Review: I couldn't put this book down. I found the exploration of the question, "What would a higher being have to say about the state of the world today" a fascinating one. Making it more compelling was that the story was told through the jaundiced eye of the media. As a woman, I was particularly moved by seeing world religions distilled through a female filter--finally! Readers will particularly like the ending which was both shocking and moving. I rarely recommend books--but I do endorse reading The Last Day.

Rating: 1 stars
Summary: Oh, Jeza...
Review: Please, don't anyone go into shock, but I think this is a one of the worst written and bubble-headed books I have read in a long time. Having e-mailed some like-minded contributors to these proceedings, I can assure everyone that I am not alone in this conclusion.
The author's grasp has truly exceeded his grasp in what is an inordinately ambitious first novel for a talentless writer. Not even great novelists successfully tackle the intractable issue of religion very often, but to do so without knowledge or understanding is inviting the sort of disaster with which Kleier presents us. A compulsive hostility towards the Church, a complete unfamiliarity with eschatological scholarship, and a simple-minded obsession with the aphorisms of self-help books is part of the author's undoing.
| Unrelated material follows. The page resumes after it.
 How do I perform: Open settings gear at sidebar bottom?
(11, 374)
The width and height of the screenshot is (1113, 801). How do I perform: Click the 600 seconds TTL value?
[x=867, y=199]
But inconceivable palaver as dialog and the poorly realized characters are arguably the most conspicuous fugitives from an editor's red pencil to cross a page in recent memory. And then, of course, there is Jeza, the messiah who never read the New Testament herself but heard it was really good. Just needs some updating. An entire book could be written simply on how annoying Jeza is.
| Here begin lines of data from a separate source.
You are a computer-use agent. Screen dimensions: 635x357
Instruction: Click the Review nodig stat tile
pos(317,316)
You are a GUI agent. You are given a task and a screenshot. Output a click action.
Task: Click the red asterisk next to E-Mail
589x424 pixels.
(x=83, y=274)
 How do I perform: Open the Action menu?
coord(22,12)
To demonstrate what an ultimate failure Kleier's is, compare it to Robert Stone's Damascus Gate. Stone's novel, though flawed, addresses the issues of the millenium with intelligence, thought, and grace. It succeeds brilliantly as "thriller as literature." It is everything Last Day is not and Stone is the fine writer that, without the divine interention of Jeza, Kleier will never be.

Rating: 5 stars
Summary: A good point
Review: ...The Last Day offers a plethora of beautful parables, maxims and aphorisms, not to mention some terrific action and nerve-racking suspense. All exceptionally well written. Here's one of a thousand examples I can cite--a taste of the real "steak," (pg 228): "A prominent D.C. defense attorney stepped up to Jeza with an attractive young thing on the arm of his expensive suit. 'Miss Jeza, I believe you and I have something rather significant in common. We're both in the same business--the business of saving people!' Jeza regarded him critcally for a moment and then bluntly replied, 'Yes, but my means of salvation do not render people penniless!" This is a superb novel, and I rest my case!

Rating: 3 stars
Summary: weird
Review: Folks have every right to acclaim the book as "brilliant", but why, as my son would say, get "weirded out" when less than kudos are posted. Someone is seeing phantoms and getting apoplexy whenever a counter-view is sent in. The nasty comments and vindictive attitude on the part of some "10's" here reflect much of what I didn't like in the novel itself. I won't criticise the religious message; I found some of it compelling. But Jeza was a screeching banshee more than messiah. The idea that the Catholic Church is the root of all evil is particularly disquieting. The concept of a female savior is appealing, but I would think the Holy Mother a more realistic model than rampaging New Age feminist. As far as the author's writing, it is not a strong point of the book, but worse is published every day. Now, those are my ideas about the book; how about respecting them for one opinion that might differ from yours?
It has taken me a while to work-up my nerve to post here because the positive reviews have taken such an intimidating tone. Let's not shut others out because their opinions of books are different and discourage people from reviewing here. We might learn something from them.